THE DATA:
§ §

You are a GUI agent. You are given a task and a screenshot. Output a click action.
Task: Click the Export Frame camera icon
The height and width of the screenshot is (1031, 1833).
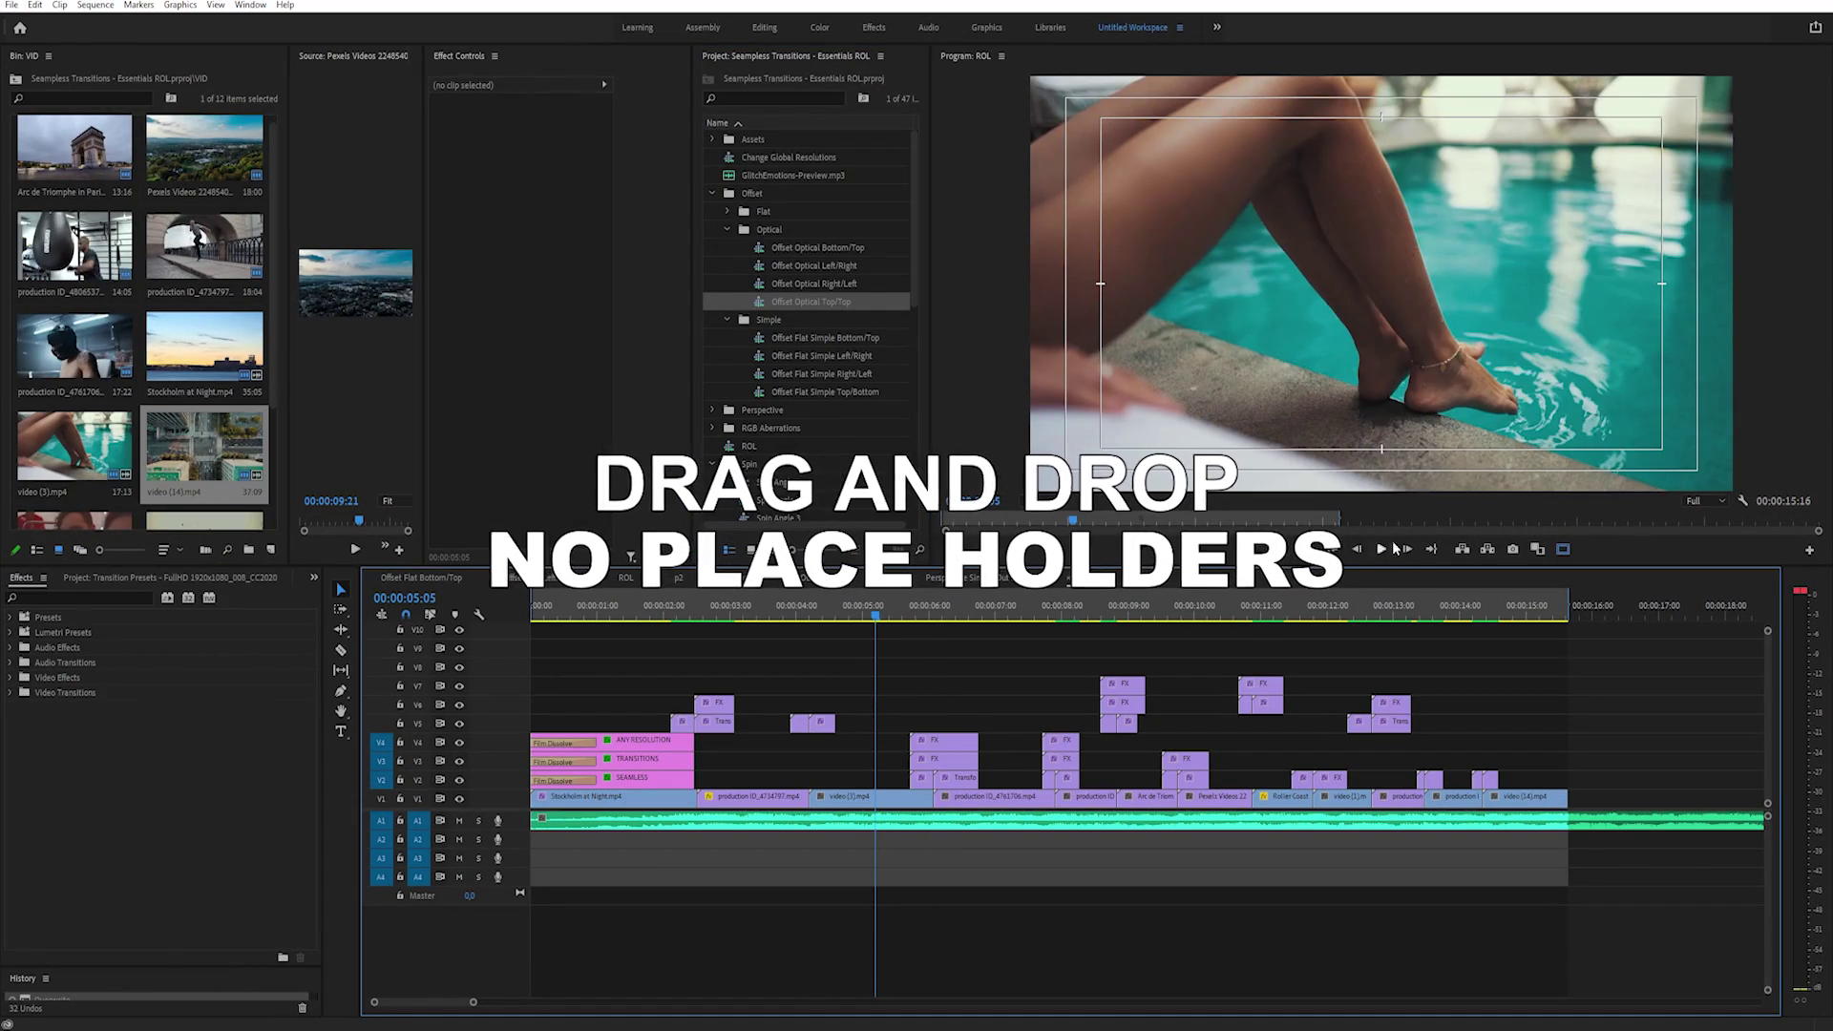coord(1512,549)
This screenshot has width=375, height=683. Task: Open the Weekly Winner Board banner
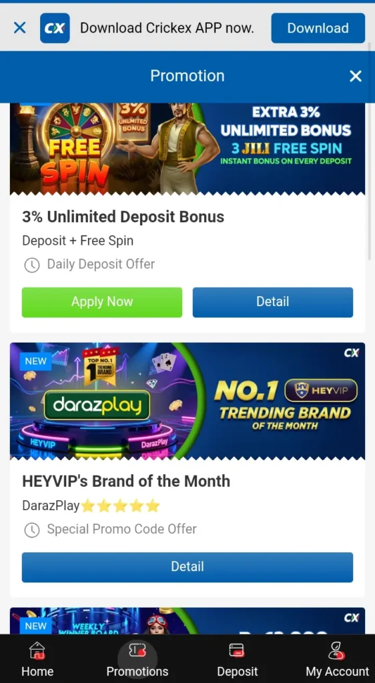[x=188, y=621]
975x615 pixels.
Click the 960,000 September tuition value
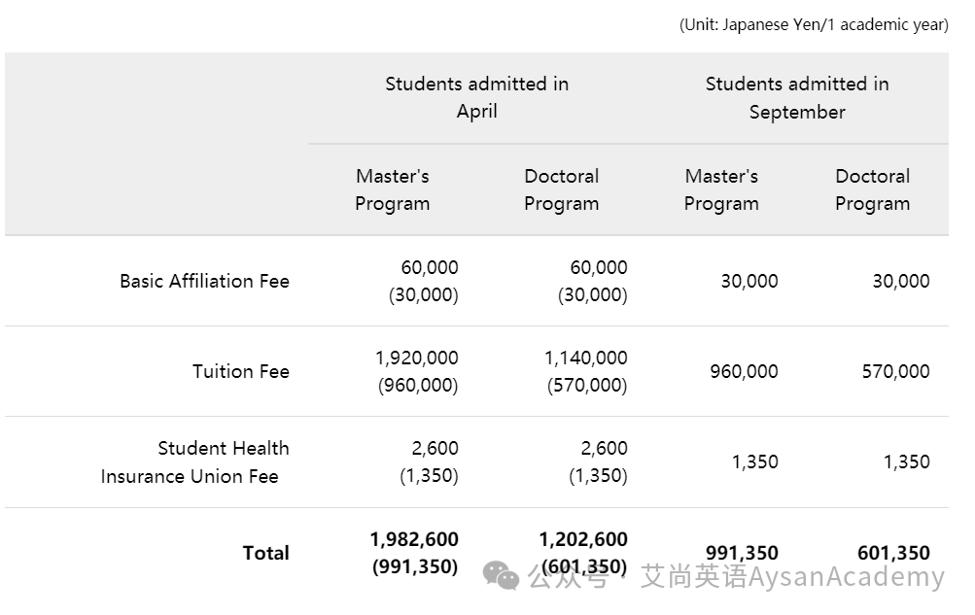(x=744, y=371)
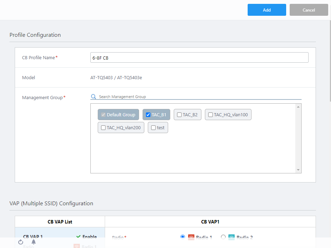Select the Radio 1 radio button

coord(182,237)
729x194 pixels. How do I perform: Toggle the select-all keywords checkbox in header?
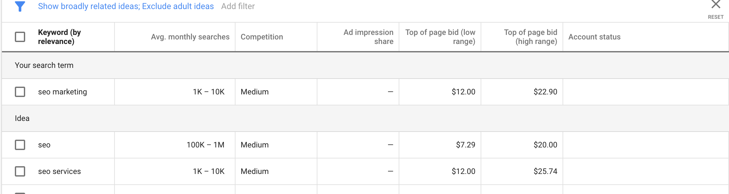coord(20,37)
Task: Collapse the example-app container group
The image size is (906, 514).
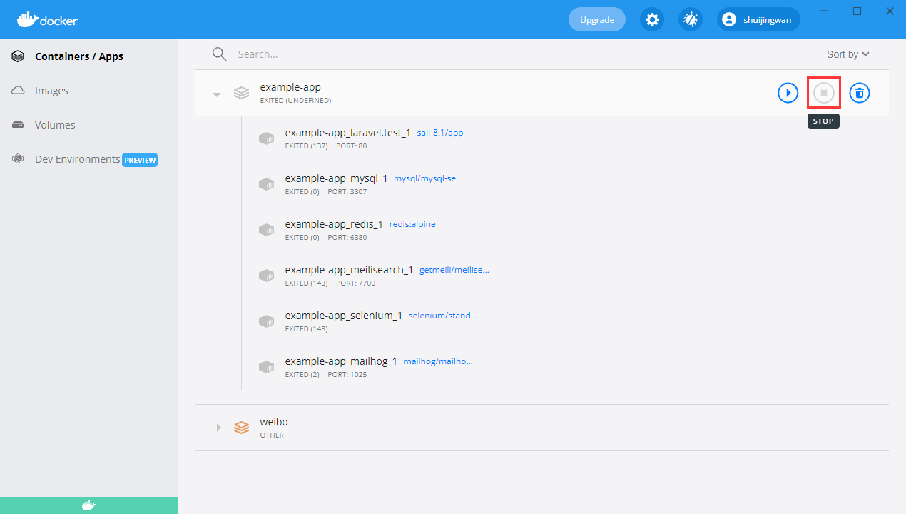Action: [x=217, y=94]
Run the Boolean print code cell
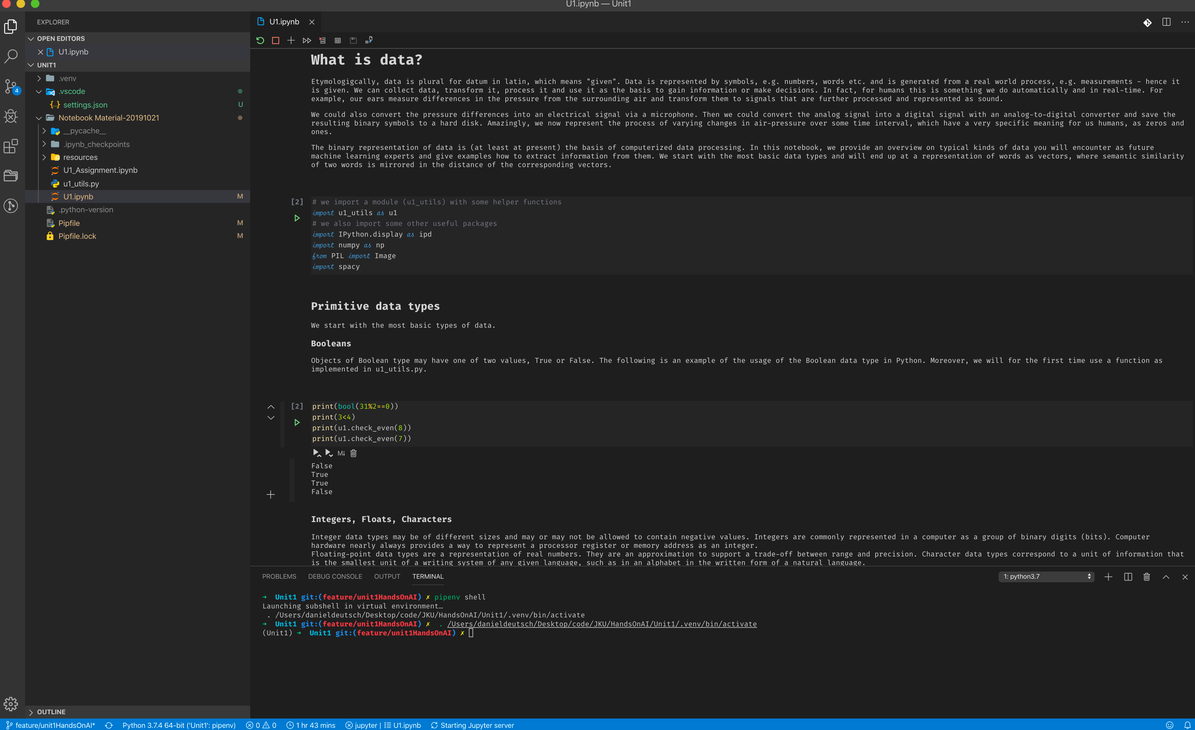 pos(297,422)
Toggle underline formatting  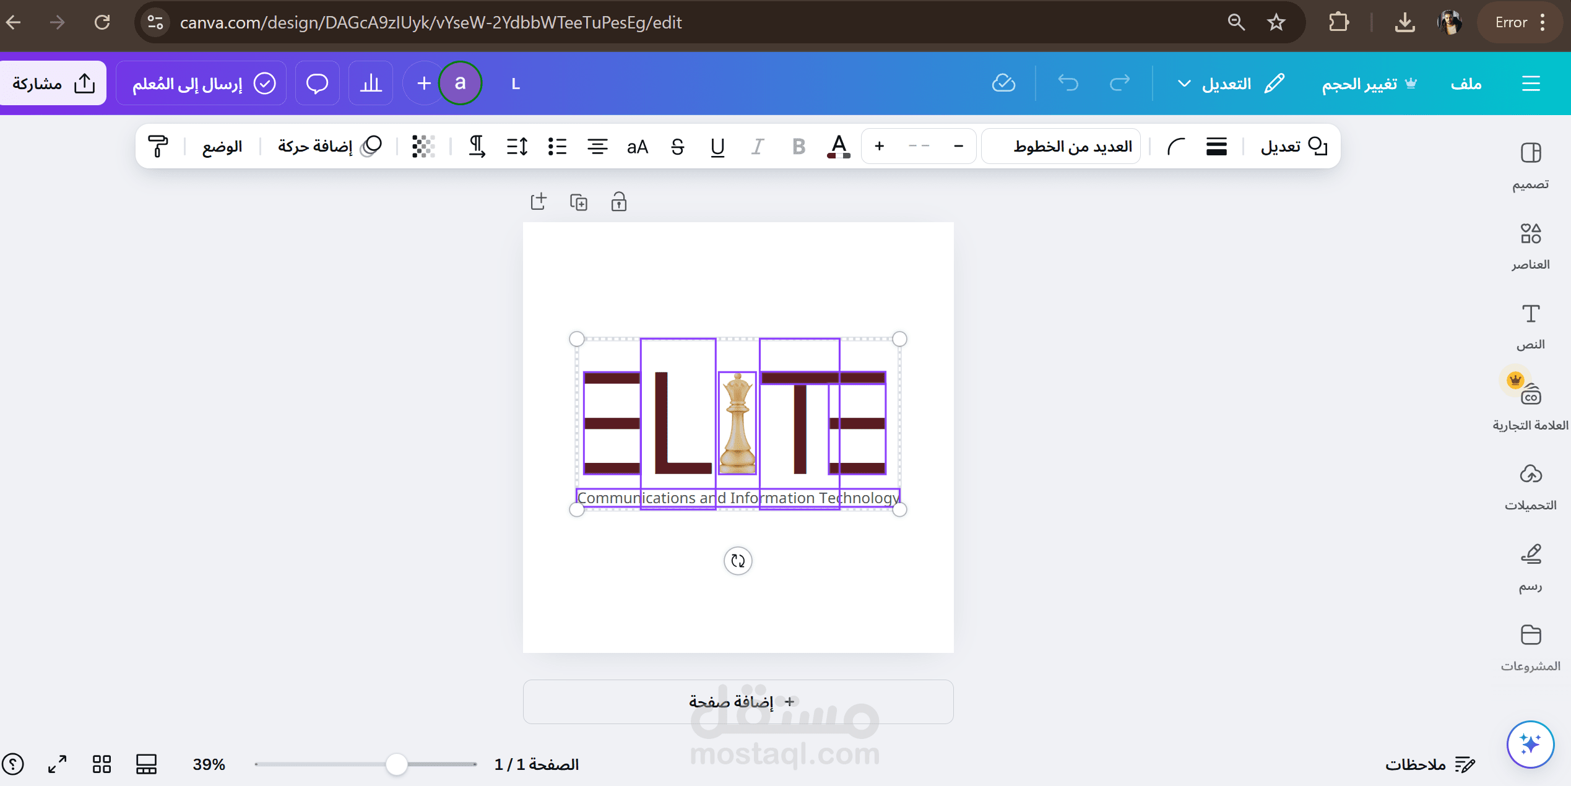[717, 147]
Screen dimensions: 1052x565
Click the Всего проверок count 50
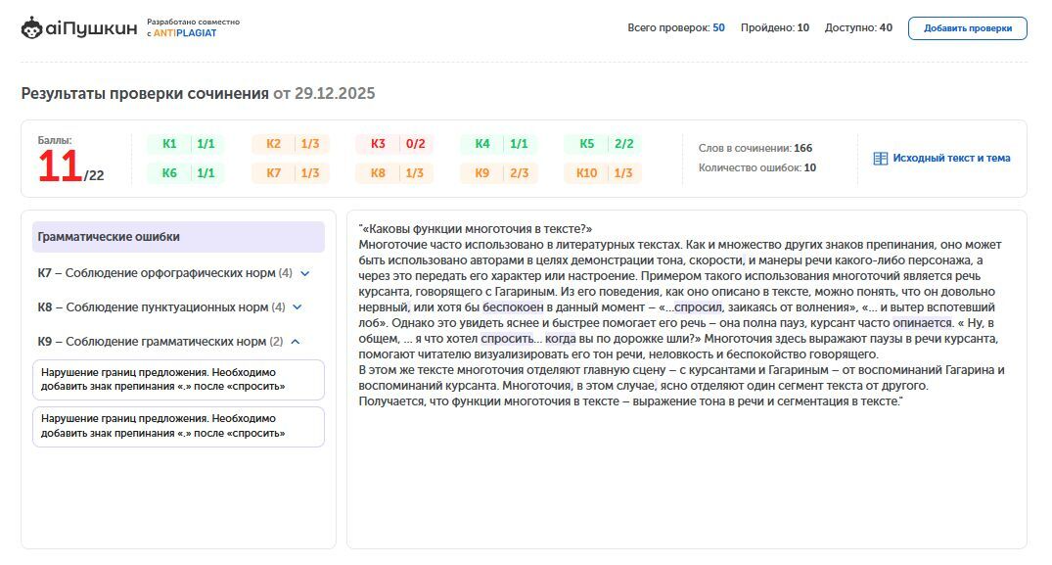click(718, 28)
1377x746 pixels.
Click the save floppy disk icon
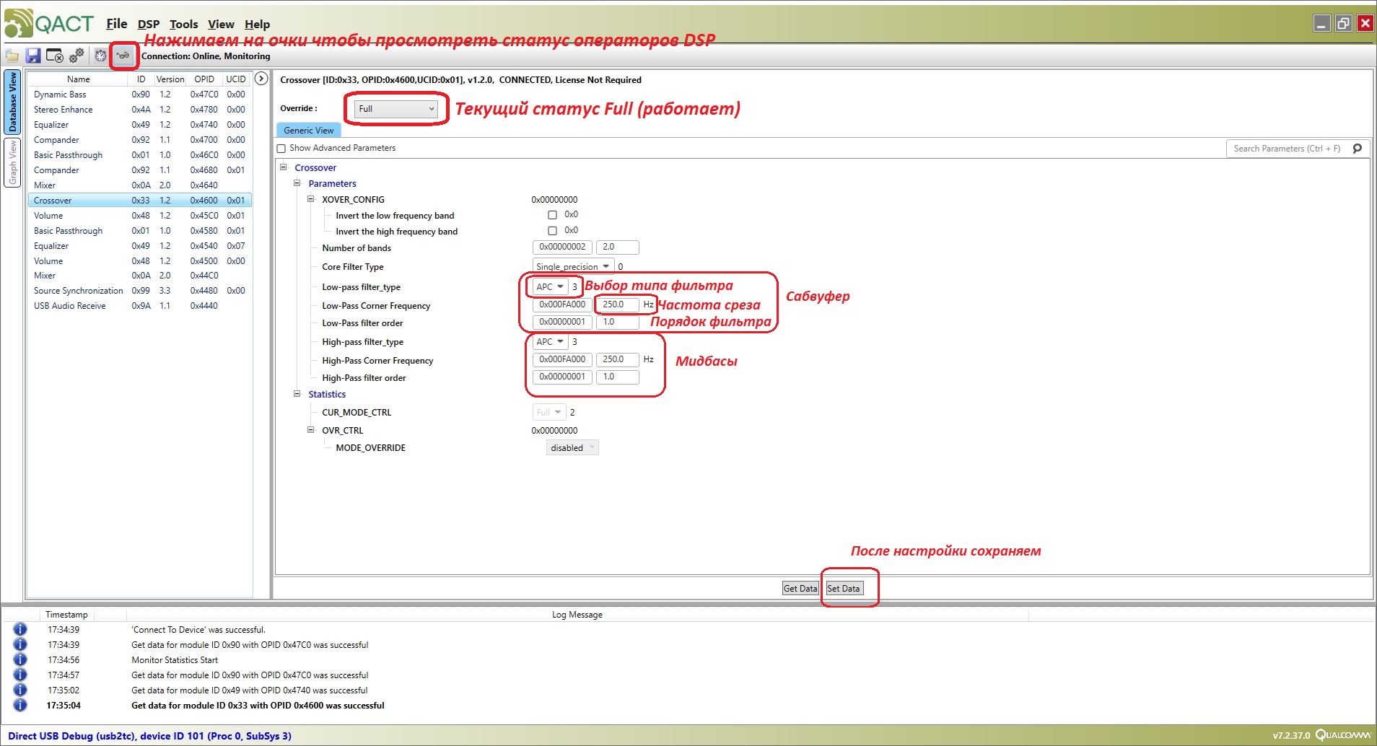(33, 56)
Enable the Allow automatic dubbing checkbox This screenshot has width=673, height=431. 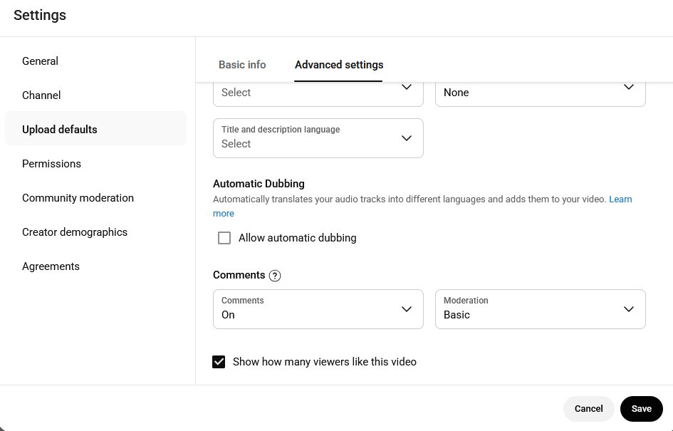224,238
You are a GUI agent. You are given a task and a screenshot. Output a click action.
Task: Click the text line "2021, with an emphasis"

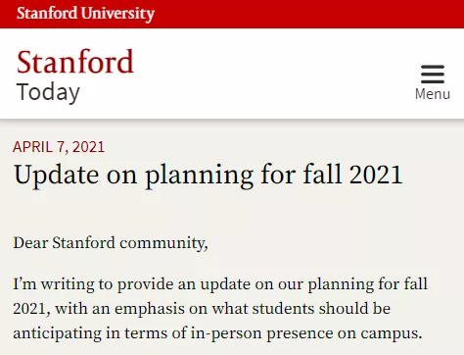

§ §

WRITTEN TASK:
Reproduce the stretch of items from the line containing "This screenshot has width=375, height=683." through the line containing "coord(182,237)", swapping "Weekly Winner Board" for "Monthly Winner Board" and leaving all else unchanged. Omit the pictures from your answer.

SOLUTION FOR THIS TASK:
This screenshot has width=375, height=683. Task: Open the Monthly Winner Board banner
[x=188, y=621]
975x615 pixels.
Click the 960,000 September tuition value
(x=744, y=371)
Select the Radio 1 radio button

coord(182,237)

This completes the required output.